Josefien identifies as a disabled maker. Born with a congenital and rare disability, Fibular Hemimilia, they explore a creative practice that is hybrid and heaviliy embedded in artistic research. Much of their artistic practices contain combining methodologies throughout academic and artistic fields and reflecting on them, inventing new strategies of researching, archiving, writing and reporting. Josefien often works in the field of critical disability studies, critical trauma studies, crip- and queer-theory.

Their multidisciplinary practice, with a wide background in art-history and feminism, is meant as a radical statement of care, where activism is portrayed in narrativity and embodied practices, going from individual work as well as collaborative projects.. Their work can be seen as a very hybrid but with systematic use of multiple media, to express specific messages. 

Josefien regularly teaches, assists and guides other artists, makers and writers in creating through disability narratives of on how to make their practice or work more accessible.

As a public figure they often participate in debates, (guest-)lectures and workshops. They’re part of the Belgian grass-rootsmovements ‘Cripping The Space’ and Engagement Arts. They work in multiple feminist activist organizations and teach feminist methodology and history in 20th century art and disability studies. They currently hold a board position with vzw Sophia, Belgian Network for Gender Studies.
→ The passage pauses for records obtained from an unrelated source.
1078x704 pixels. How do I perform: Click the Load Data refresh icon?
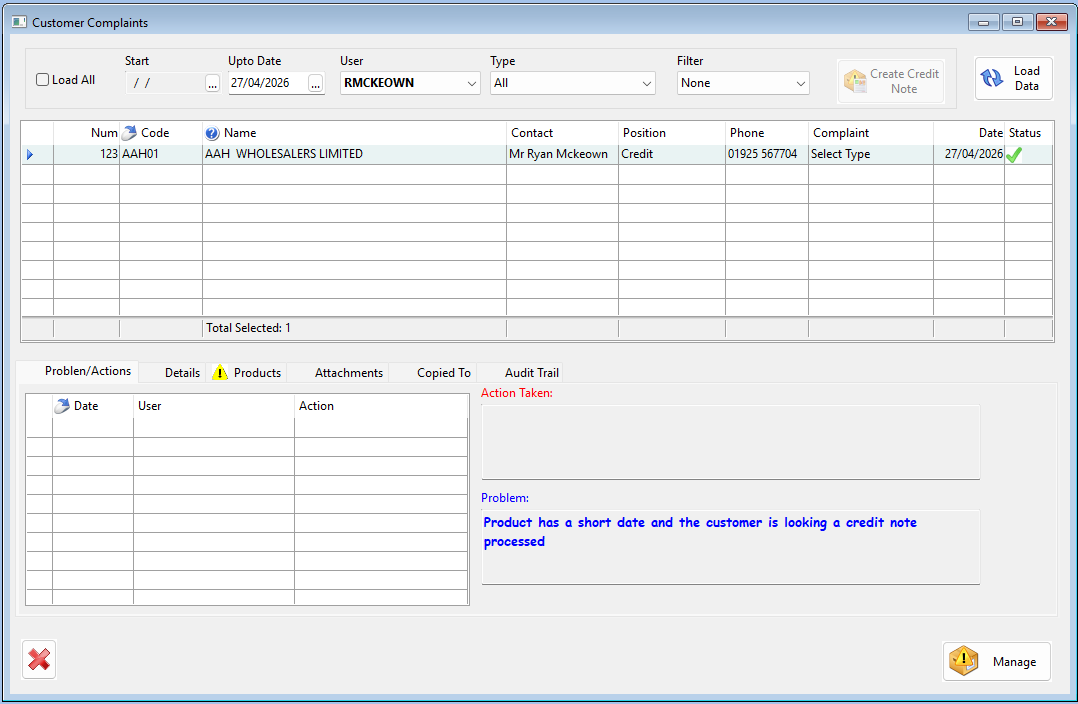992,79
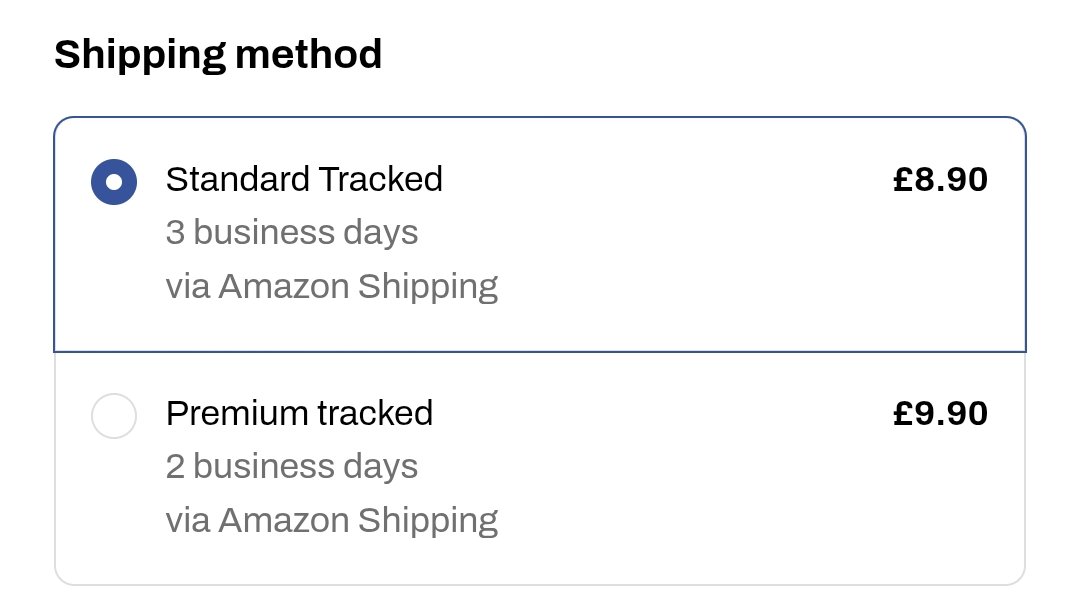Click "via Amazon Shipping" under Standard Tracked
1080x606 pixels.
[x=332, y=287]
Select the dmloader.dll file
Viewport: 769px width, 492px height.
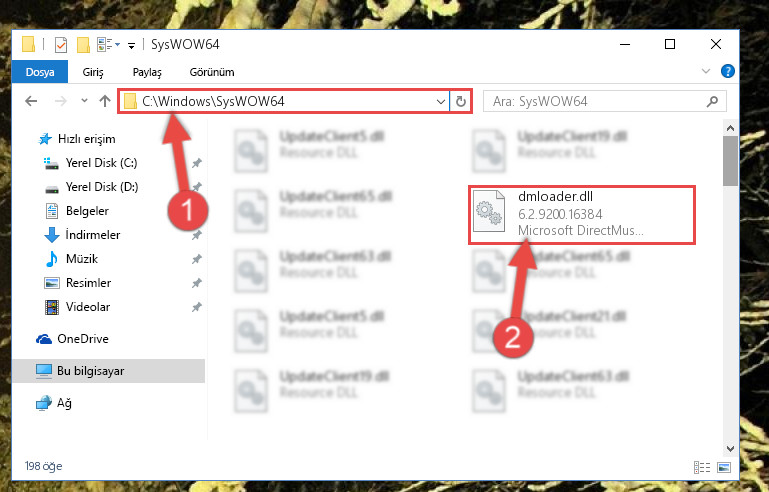[x=582, y=214]
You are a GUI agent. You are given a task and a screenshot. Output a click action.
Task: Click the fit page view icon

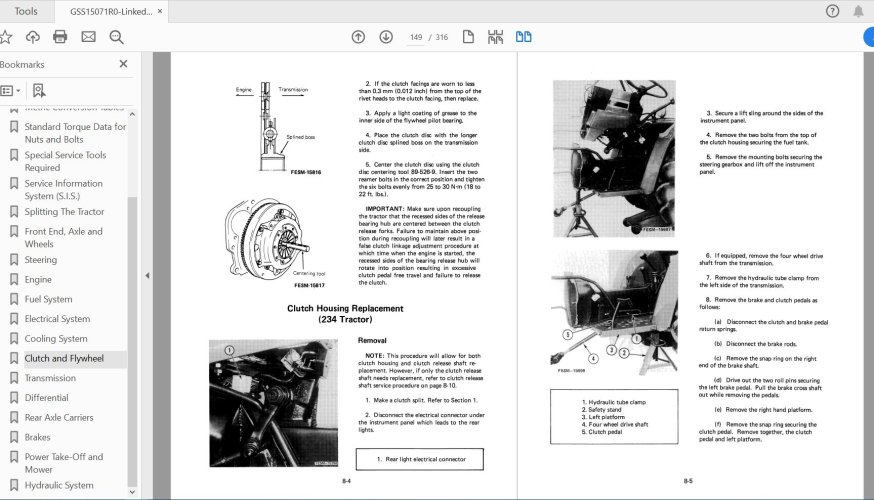click(467, 37)
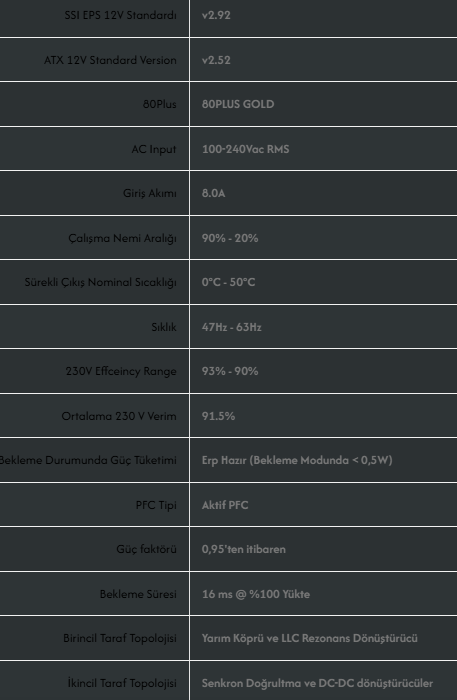Select the 16 ms @ %100 Yükte value
Viewport: 457px width, 700px height.
pyautogui.click(x=256, y=594)
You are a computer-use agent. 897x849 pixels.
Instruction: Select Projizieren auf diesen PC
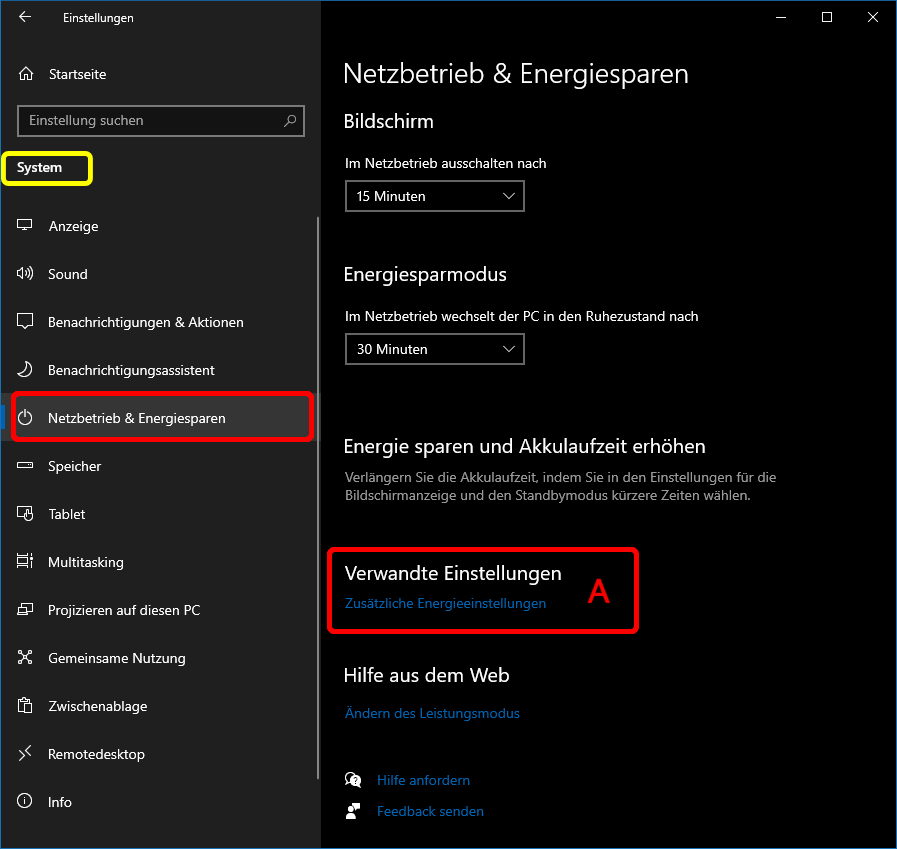click(124, 610)
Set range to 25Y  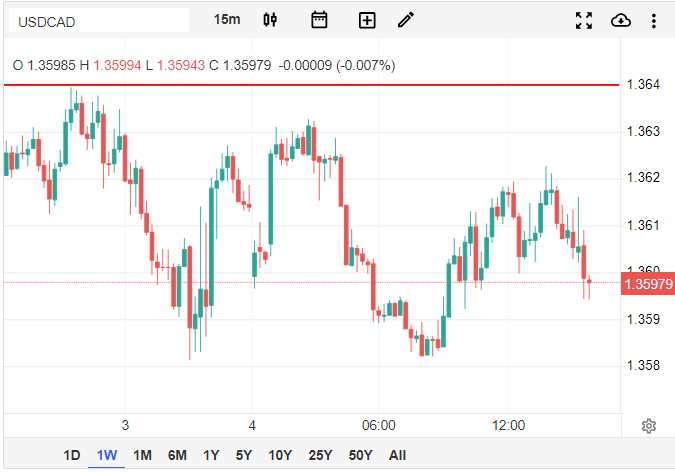click(x=320, y=455)
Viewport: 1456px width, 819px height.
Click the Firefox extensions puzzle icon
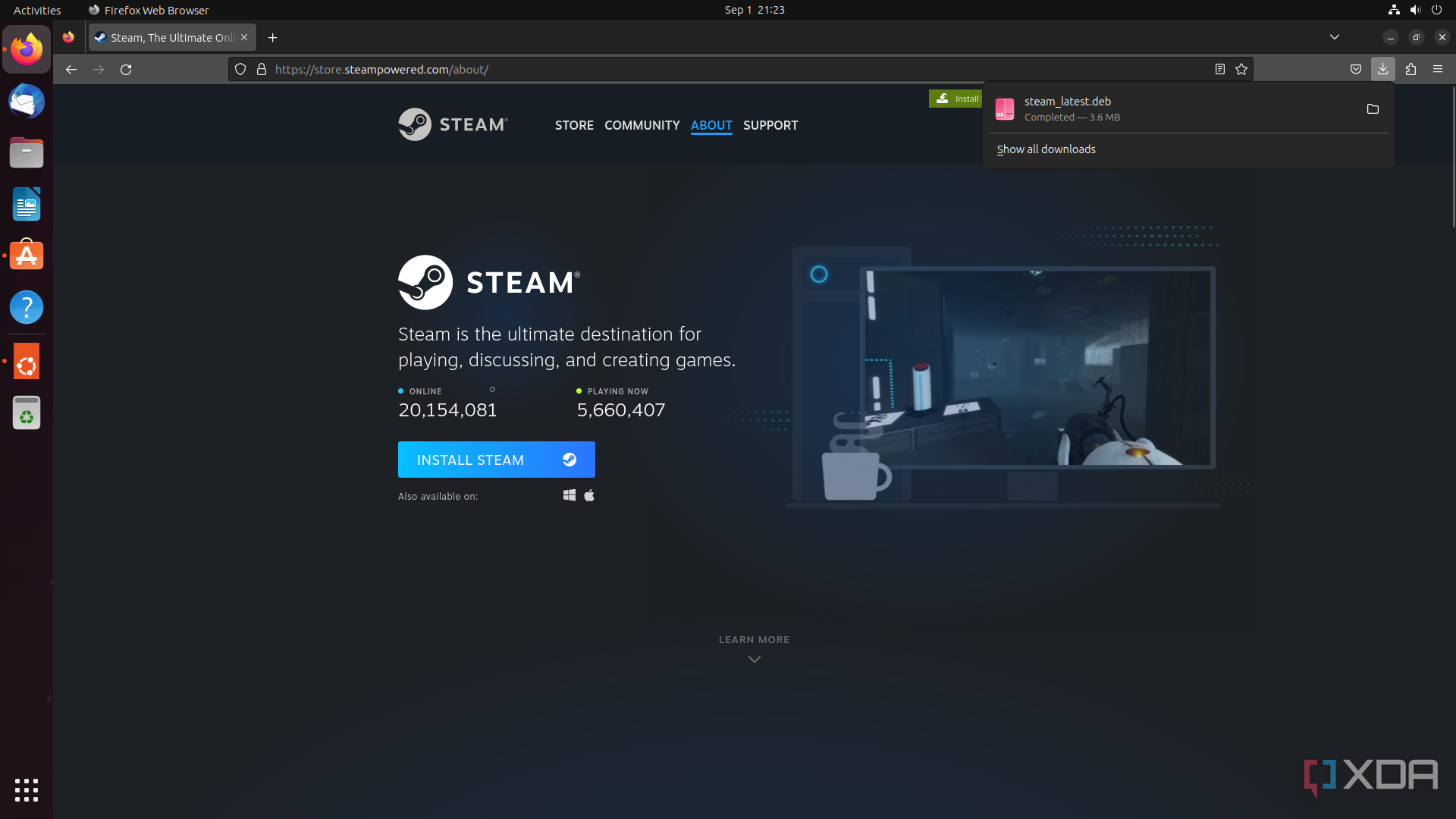[x=1411, y=68]
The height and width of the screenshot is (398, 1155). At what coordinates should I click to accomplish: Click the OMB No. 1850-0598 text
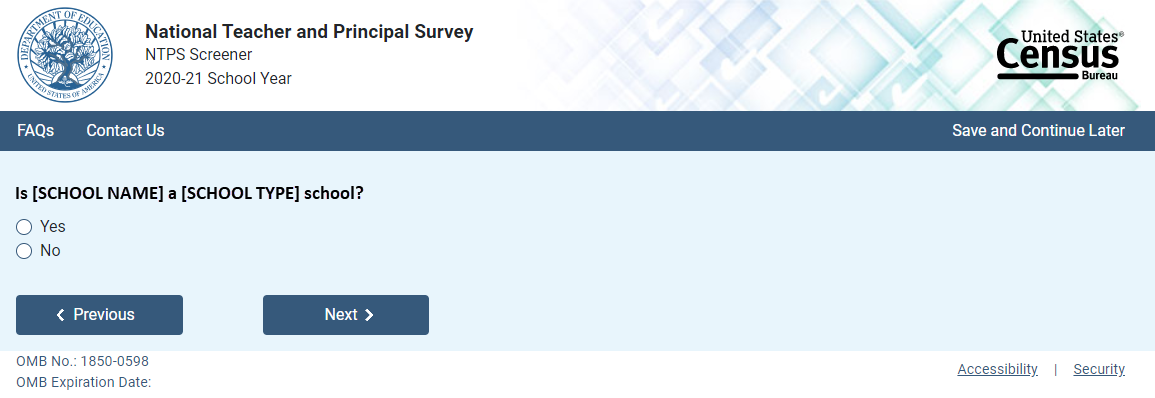point(82,361)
Their work has been praised to be rebellious and poetic, winning several awards like the DiverGent Thesis Prize (2020) with their manuscript A House Called Pain, and the Tallinn Drawing Triennial (2015). 

©David Degelin


Fair practice is a core-value of Josefien their artistic practice. Their personal code of conduct stimulates organisations to reflect on their own ethical work. In order to gain mutual trust, care and aid, certain characteristics in any collaboration, exchange or project, need to be evaluated. If not, an answer is not guaranteed:

- Accessibility is an active engagement of the organisation.
- The organization and/or individual acknowledges the difficulties minorities experiences in the art world. They are aware of their origins and are actively making an effort to change the art-world to a more divers and fair world.
- The organization reaching out can not be all white, male, cis-gendered, heteronormative, not size-diverse and able-bodied.
- Solidarity, sustainability, diversity, trust and transparency must be guaranteed if any collaboration or exchange is proposed.
- Payment is fair and clearly communicated in advance. Artistic work is not free work.